- Opening Delimiter -

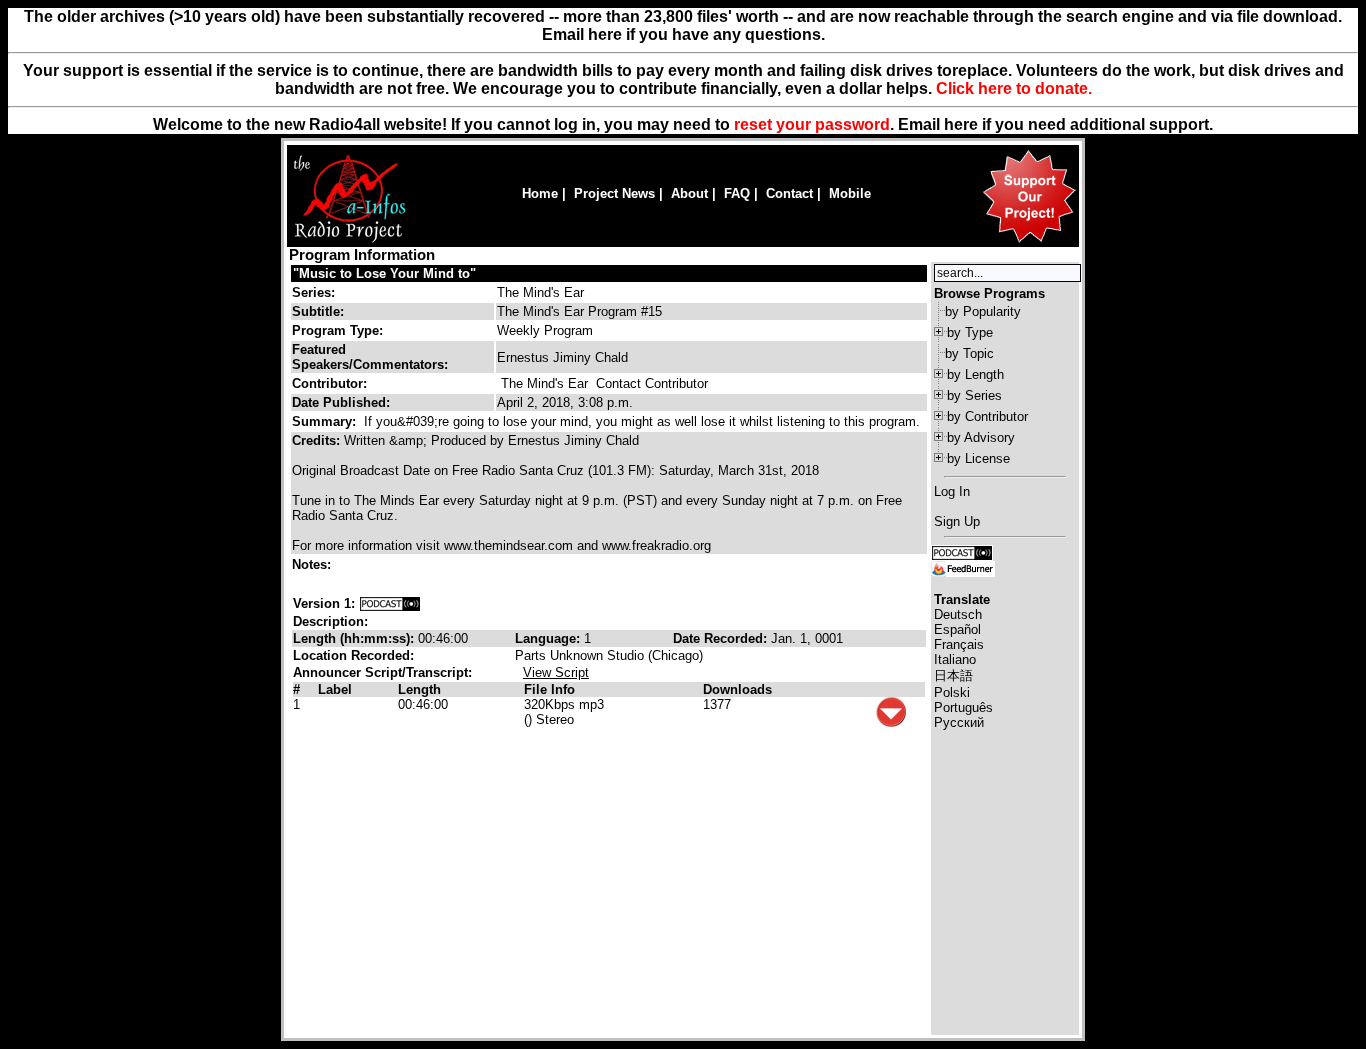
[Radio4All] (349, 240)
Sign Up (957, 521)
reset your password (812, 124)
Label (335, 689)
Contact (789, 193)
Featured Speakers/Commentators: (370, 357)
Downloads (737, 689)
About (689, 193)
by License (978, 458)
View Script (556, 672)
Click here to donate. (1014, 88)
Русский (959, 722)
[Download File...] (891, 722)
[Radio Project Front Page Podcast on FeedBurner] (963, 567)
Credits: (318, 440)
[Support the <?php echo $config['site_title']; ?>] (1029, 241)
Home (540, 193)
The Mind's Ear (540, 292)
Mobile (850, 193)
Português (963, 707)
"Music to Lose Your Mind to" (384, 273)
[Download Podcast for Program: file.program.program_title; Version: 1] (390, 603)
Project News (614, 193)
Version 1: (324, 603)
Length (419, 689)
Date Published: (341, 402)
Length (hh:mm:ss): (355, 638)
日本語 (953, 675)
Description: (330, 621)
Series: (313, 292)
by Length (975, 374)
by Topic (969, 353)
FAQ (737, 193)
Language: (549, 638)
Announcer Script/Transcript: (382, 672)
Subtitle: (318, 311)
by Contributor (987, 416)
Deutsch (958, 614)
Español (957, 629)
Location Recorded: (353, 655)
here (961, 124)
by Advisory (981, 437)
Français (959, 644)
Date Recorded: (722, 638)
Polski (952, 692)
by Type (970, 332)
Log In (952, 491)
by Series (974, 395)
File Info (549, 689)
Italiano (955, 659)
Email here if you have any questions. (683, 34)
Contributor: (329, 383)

- Closing Delimiter -
- Opening Delimiter -

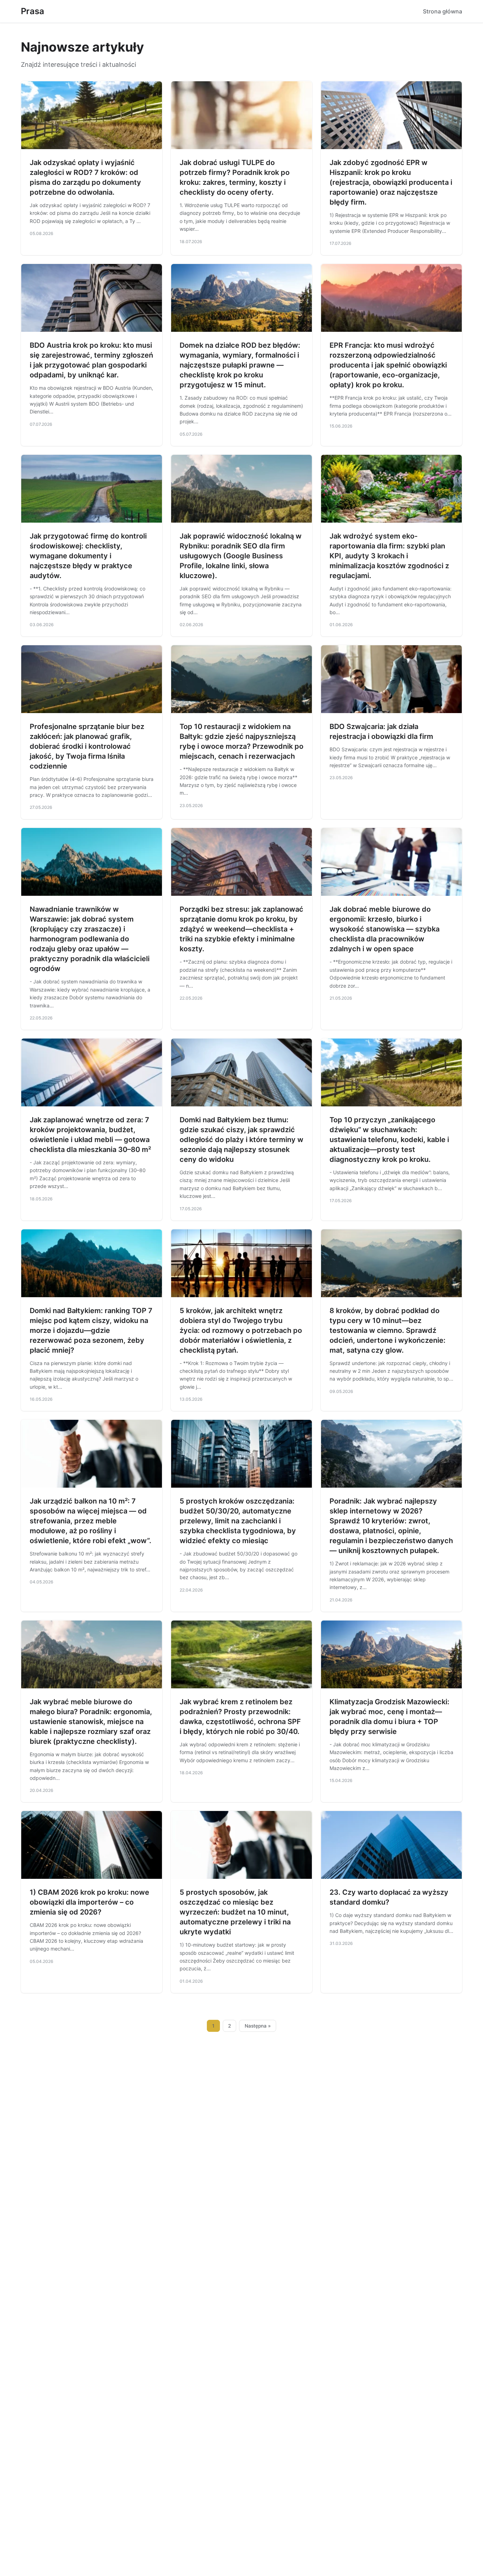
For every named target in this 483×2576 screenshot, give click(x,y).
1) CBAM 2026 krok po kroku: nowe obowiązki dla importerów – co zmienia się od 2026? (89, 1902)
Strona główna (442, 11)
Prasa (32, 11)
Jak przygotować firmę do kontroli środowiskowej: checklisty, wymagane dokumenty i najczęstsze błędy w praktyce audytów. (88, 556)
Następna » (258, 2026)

- Closing Delimiter -
- Opening Delimiter -

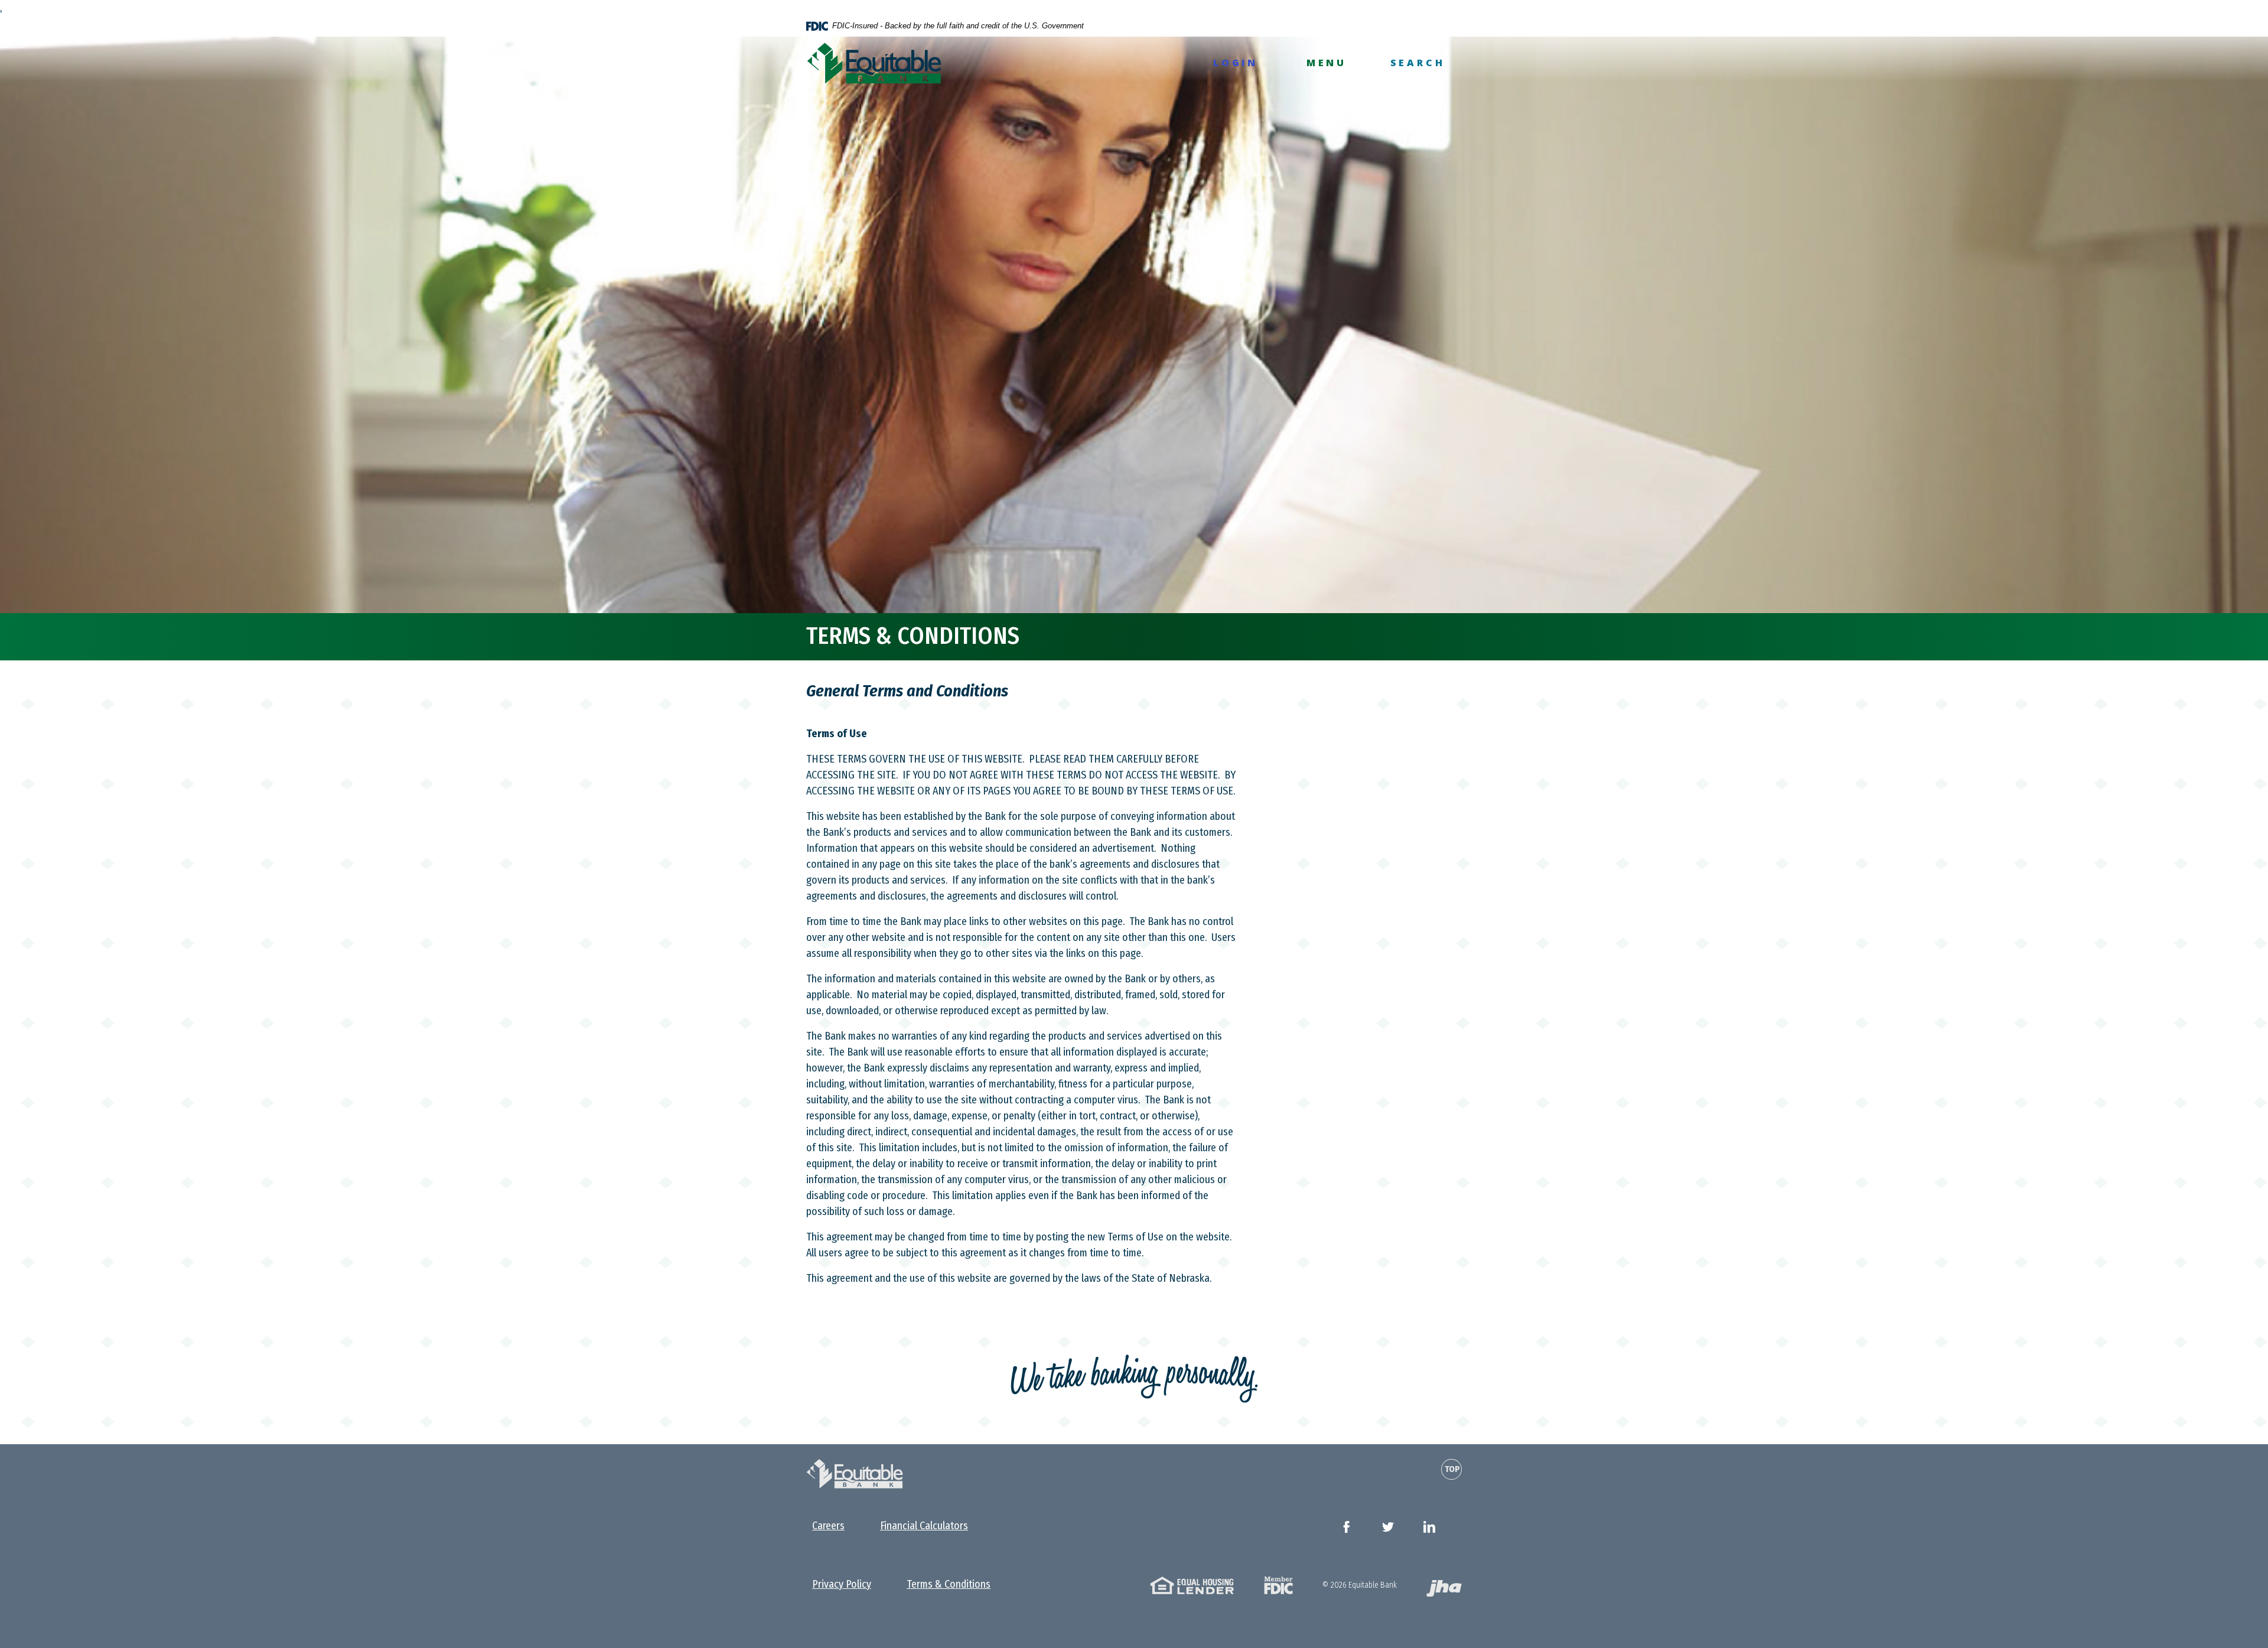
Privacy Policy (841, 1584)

- Closing Delimiter -

From the records above, repeat exactly the lines from the one with "Date Recorded: (722, 638)" through the one with "Contributor: (329, 383)", both included.

Date Recorded: (722, 638)
Polski (952, 692)
by Type (970, 332)
Log In (952, 491)
by Series (974, 395)
File Info (549, 689)
Italiano (955, 659)
Email here if you have any questions. (683, 34)
Contributor: (329, 383)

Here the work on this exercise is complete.